All lines in the records below from the line with "Instruction: Click the green Statuspage logo" through the line with "Click the share icon in header" are to be given again exactly, both ends included; the pictures are to be left out.
[Supplied information]
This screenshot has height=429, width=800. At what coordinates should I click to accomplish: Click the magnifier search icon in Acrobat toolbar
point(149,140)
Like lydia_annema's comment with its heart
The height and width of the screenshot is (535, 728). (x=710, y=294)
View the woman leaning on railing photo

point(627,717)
[/Supplied information]
[Supplied information]
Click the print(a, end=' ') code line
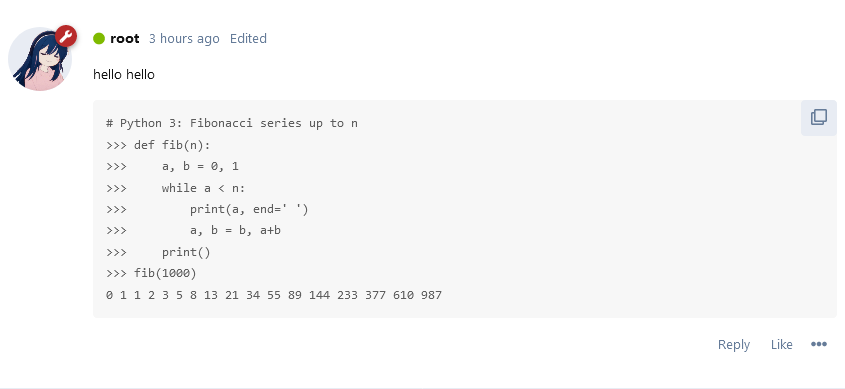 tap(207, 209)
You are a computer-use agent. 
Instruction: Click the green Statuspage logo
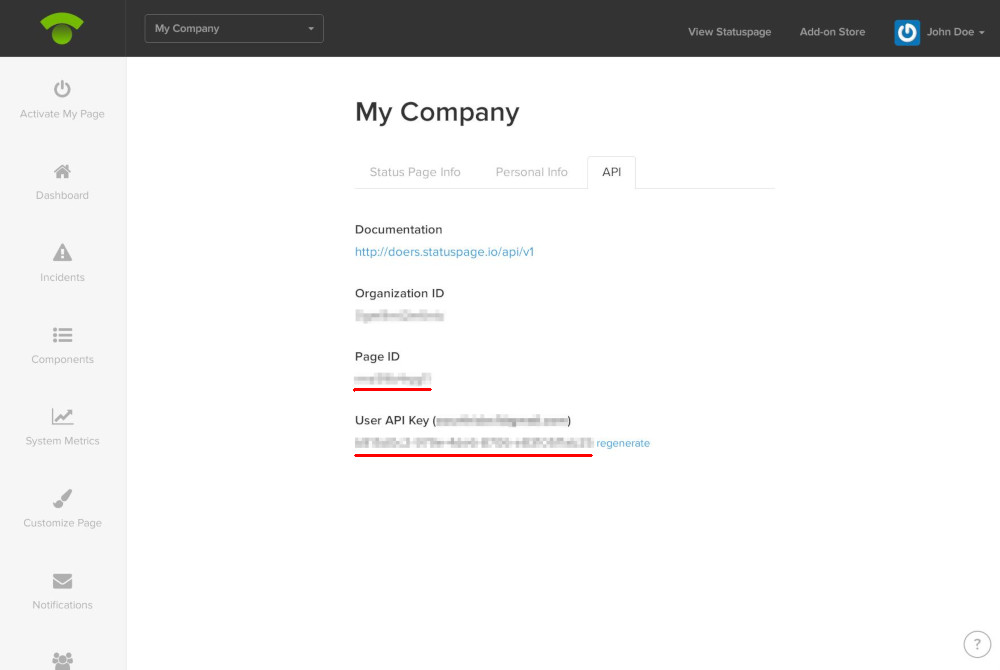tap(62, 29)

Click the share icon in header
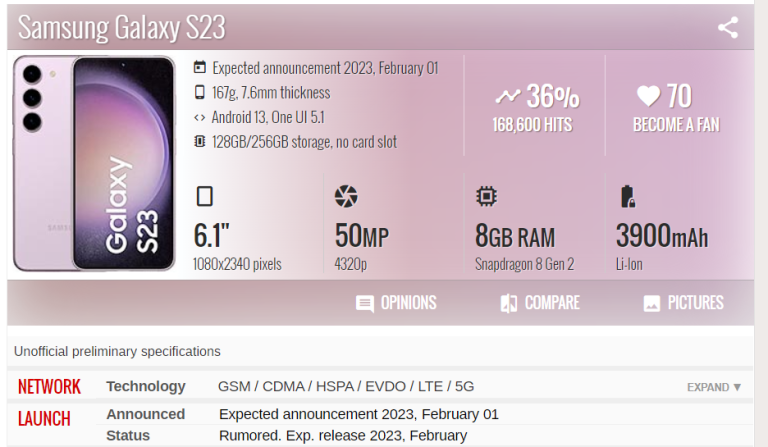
[/Supplied information]
> **Exercise output**:
Instruction: Click the green Statuspage logo
tap(62, 29)

Click the share icon in header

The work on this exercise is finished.